### Consigne 1:
Reproduisez intégralement le texte consacré à deux professeurs d'université, sans y changer quoi que ce soit.

### Extrait:
###
Deux professeurs

Philippe Lorange

Fraîchement diplômé de l’Université de Montréal, l’auteur rend hommage à deux professeurs d’exception qui ont marqué son parcours : Jean Grondin et André-J. Bélanger, des hommes qui, chacun à sa façon, prodiguent un enseignement de qualité, loin du wokisme et du laxisme ambiant. Inspiré par ces deux modèles, l’auteur prône le retour d’une école exigeante où le professeur incarne une aspiration au savoir. Au temps du dogmatisme universitaire, il y a donc encore place pour l’espoir.

En cheminant dans les études supérieures, on a de temps à autre le bonheur d’avoir des professeurs d’exception. Ils refusent de se soumettre au nivellement par le bas et tiennent fermement à l’apprentissage réel des étudiants. Surtout, ils n’abdiquent pas devant le dogmatisme universitaire en place, qui voudrait les voir faire l’apologie de la sainte Révélation progressiste dans toutes leurs classes. Cela ne fait pas forcément d’eux des conservaters ou des nationalistes, mais ils savent maintenir l’ouverture au dialogue propre à la pensée. Ces hommes sont parmi les derniers des Mohicans : ils appartiennent à une espèce en voie de disparition au sein de l’université, laquelle  cède de plus en plus la place aux nouveaux curés du wokisme et aux militants fanatisés de la cancel culture. Au cours de mes études en vue du baccalauréat en science politique et philosophie, de 2018 à 2021 à l’Université de Montréal, j’ai eu la chance de rencontrer quelques professeurs de ce type. J’en présente deux, qui ont particulièrement marqué mon parcours.
###
### Enregistrements:
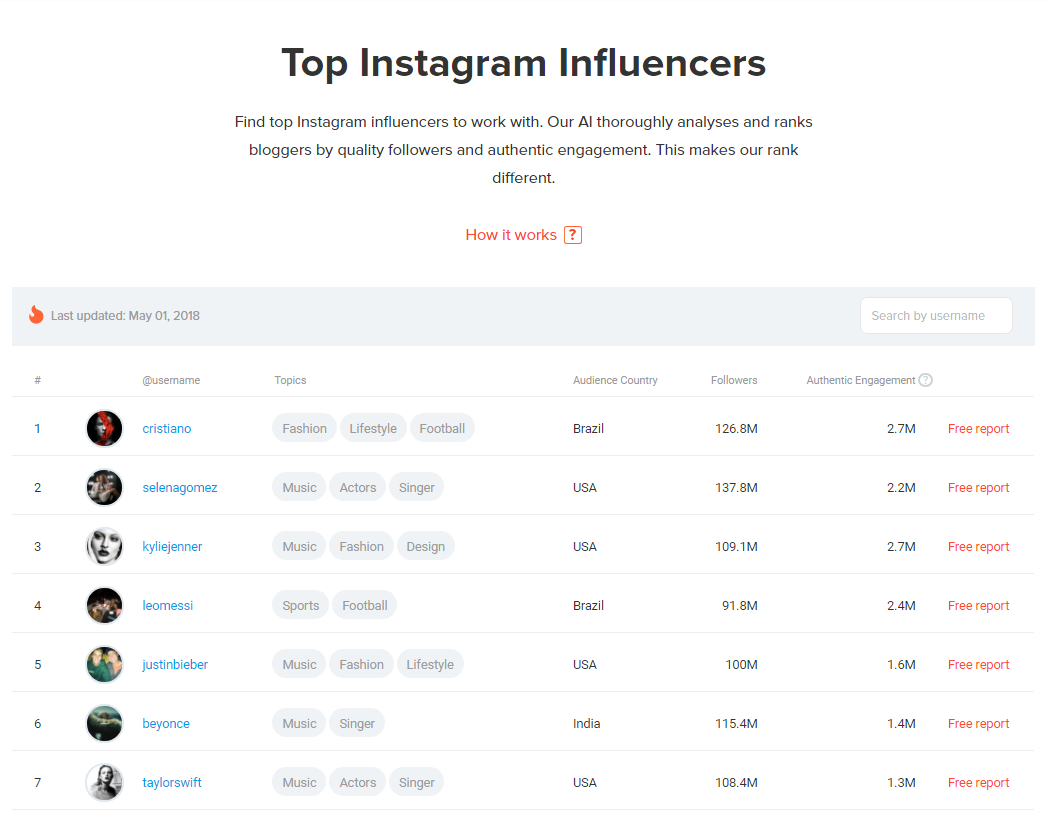Click cristiano's profile avatar
The width and height of the screenshot is (1048, 821).
[104, 428]
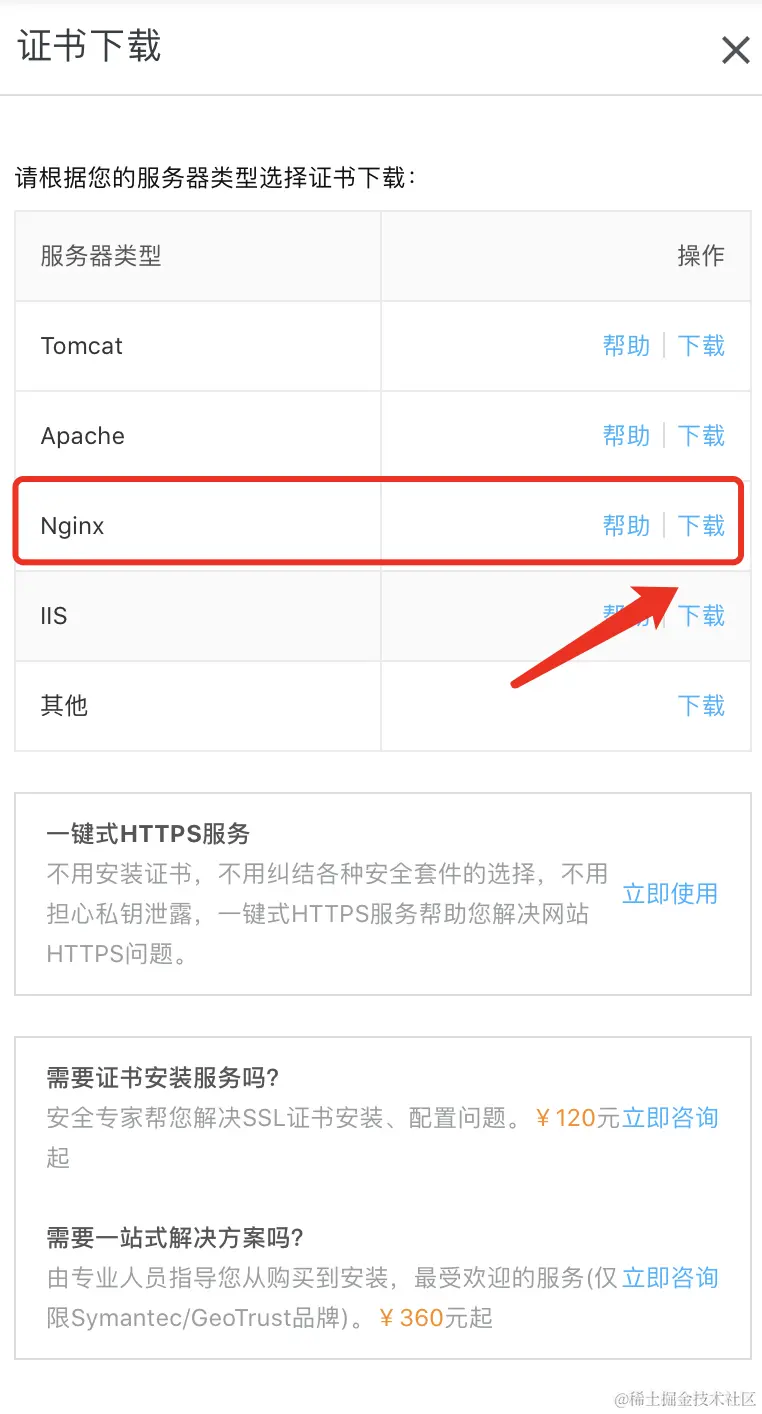Image resolution: width=762 pixels, height=1414 pixels.
Task: Select the IIS server type cell
Action: coord(198,616)
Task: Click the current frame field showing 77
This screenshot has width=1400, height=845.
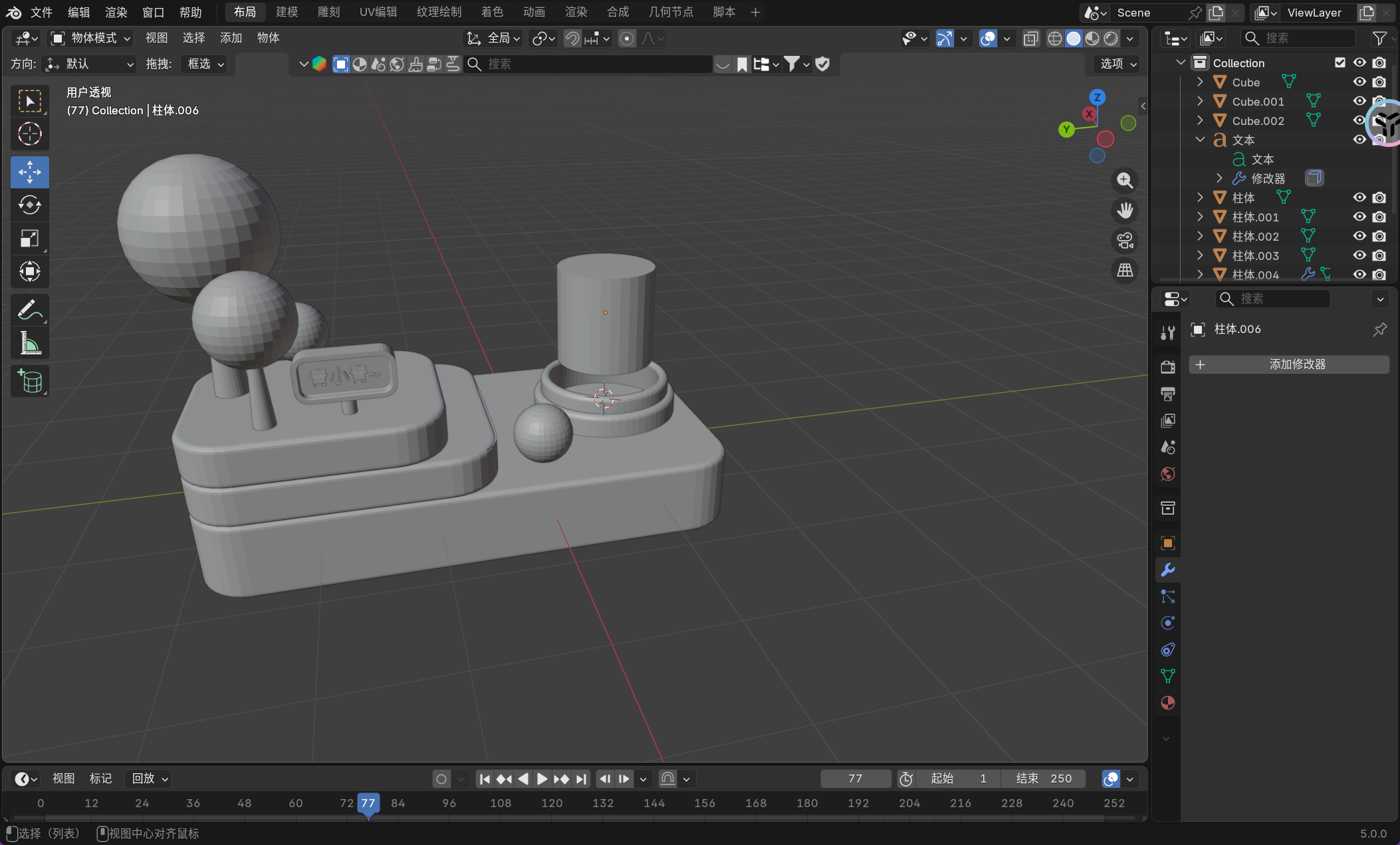Action: pyautogui.click(x=855, y=779)
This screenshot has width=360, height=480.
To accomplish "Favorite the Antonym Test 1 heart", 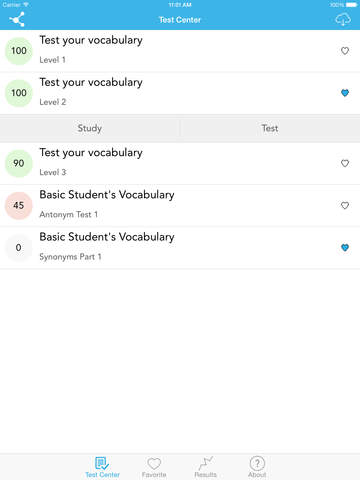I will pos(345,205).
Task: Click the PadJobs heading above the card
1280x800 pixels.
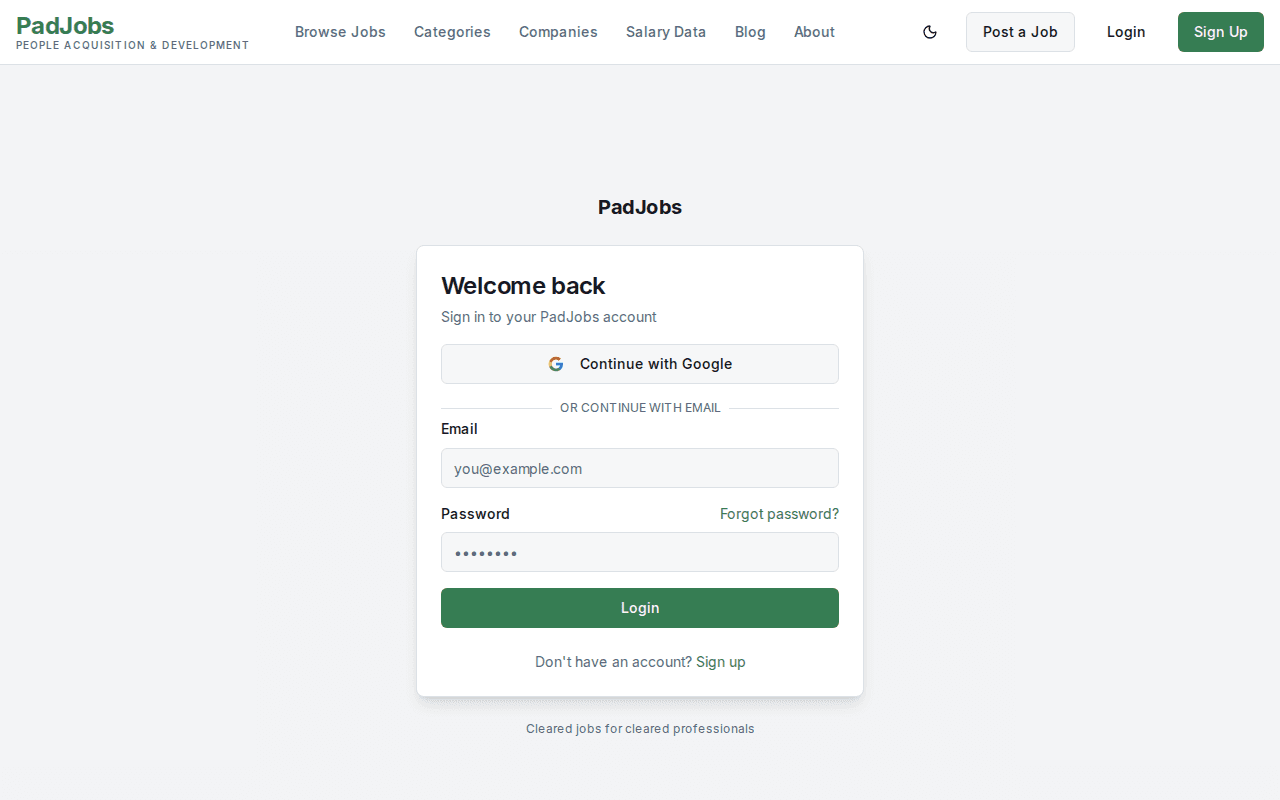Action: pyautogui.click(x=640, y=207)
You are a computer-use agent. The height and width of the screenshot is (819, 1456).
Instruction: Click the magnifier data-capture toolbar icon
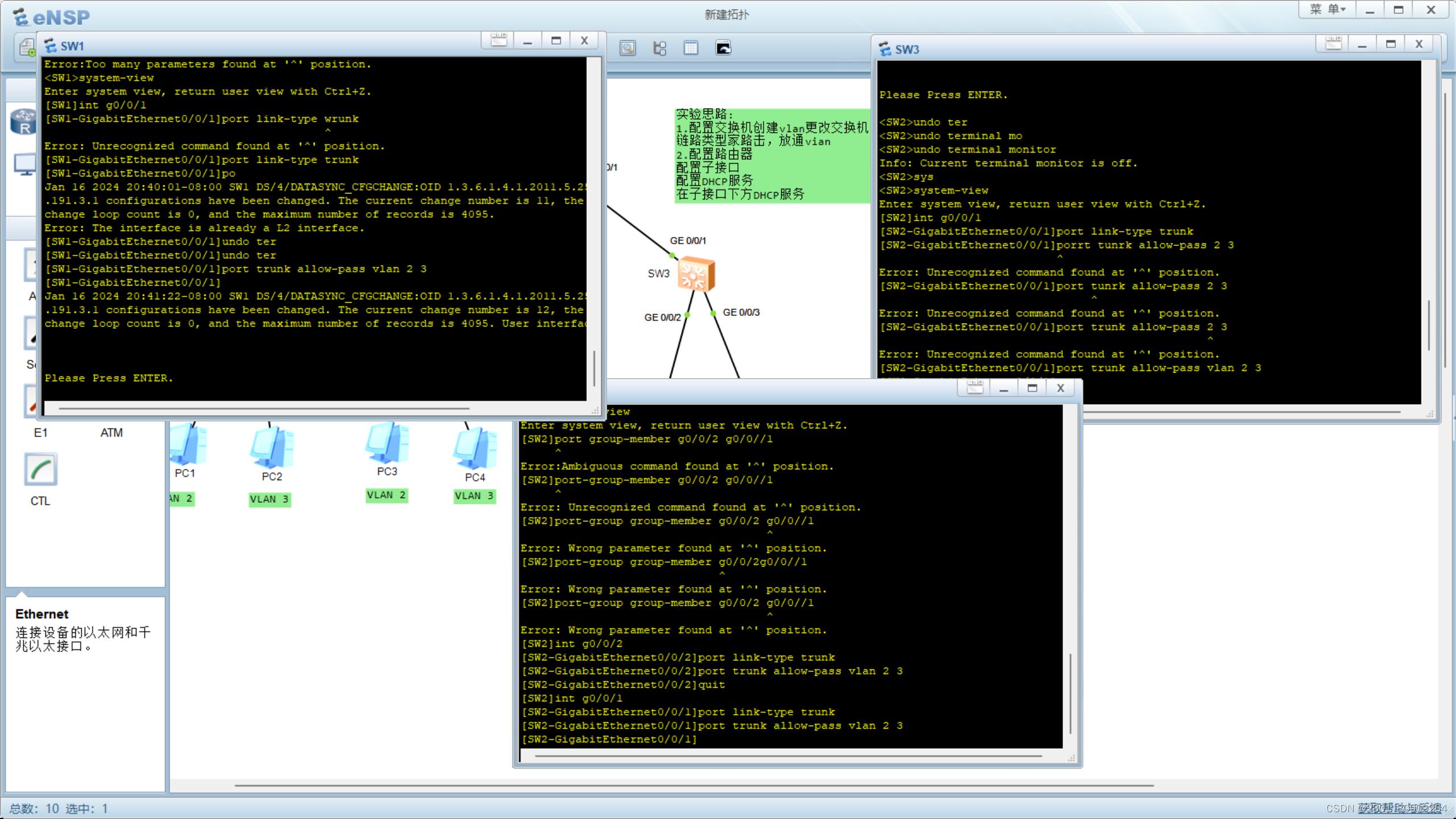pyautogui.click(x=627, y=48)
###
### Consigne 2:
Renvoyez chaque ligne des enregistrements qui contient le mot "Task", en tenant compte de la casse.

### Réponse attendue 1:
Deux professeurs

Philippe Lorange

Fraîchement diplômé de l’Université de Montréal, l’auteur rend hommage à deux professeurs d’exception qui ont marqué son parcours : Jean Grondin et André-J. Bélanger, des hommes qui, chacun à sa façon, prodiguent un enseignement de qualité, loin du wokisme et du laxisme ambiant. Inspiré par ces deux modèles, l’auteur prône le retour d’une école exigeante où le professeur incarne une aspiration au savoir. Au temps du dogmatisme universitaire, il y a donc encore place pour l’espoir.

En cheminant dans les études supérieures, on a de temps à autre le bonheur d’avoir des professeurs d’exception. Ils refusent de se soumettre au nivellement par le bas et tiennent fermement à l’apprentissage réel des étudiants. Surtout, ils n’abdiquent pas devant le dogmatisme universitaire en place, qui voudrait les voir faire l’apologie de la sainte Révélation progressiste dans toutes leurs classes. Cela ne fait pas forcément d’eux des conservaters ou des nationalistes, mais ils savent maintenir l’ouverture au dialogue propre à la pensée. Ces hommes sont parmi les derniers des Mohicans : ils appartiennent à une espèce en voie de disparition au sein de l’université, laquelle  cède de plus en plus la place aux nouveaux curés du wokisme et aux militants fanatisés de la cancel culture. Au cours de mes études en vue du baccalauréat en science politique et philosophie, de 2018 à 2021 à l’Université de Montréal, j’ai eu la chance de rencontrer quelques professeurs de ce type. J’en présente deux, qui ont particulièrement marqué mon parcours.

### Réponse attendue 2:
Task: Select the IIS server type cell
Task: Click the current frame field showing 77
Task: Click the PadJobs heading above the card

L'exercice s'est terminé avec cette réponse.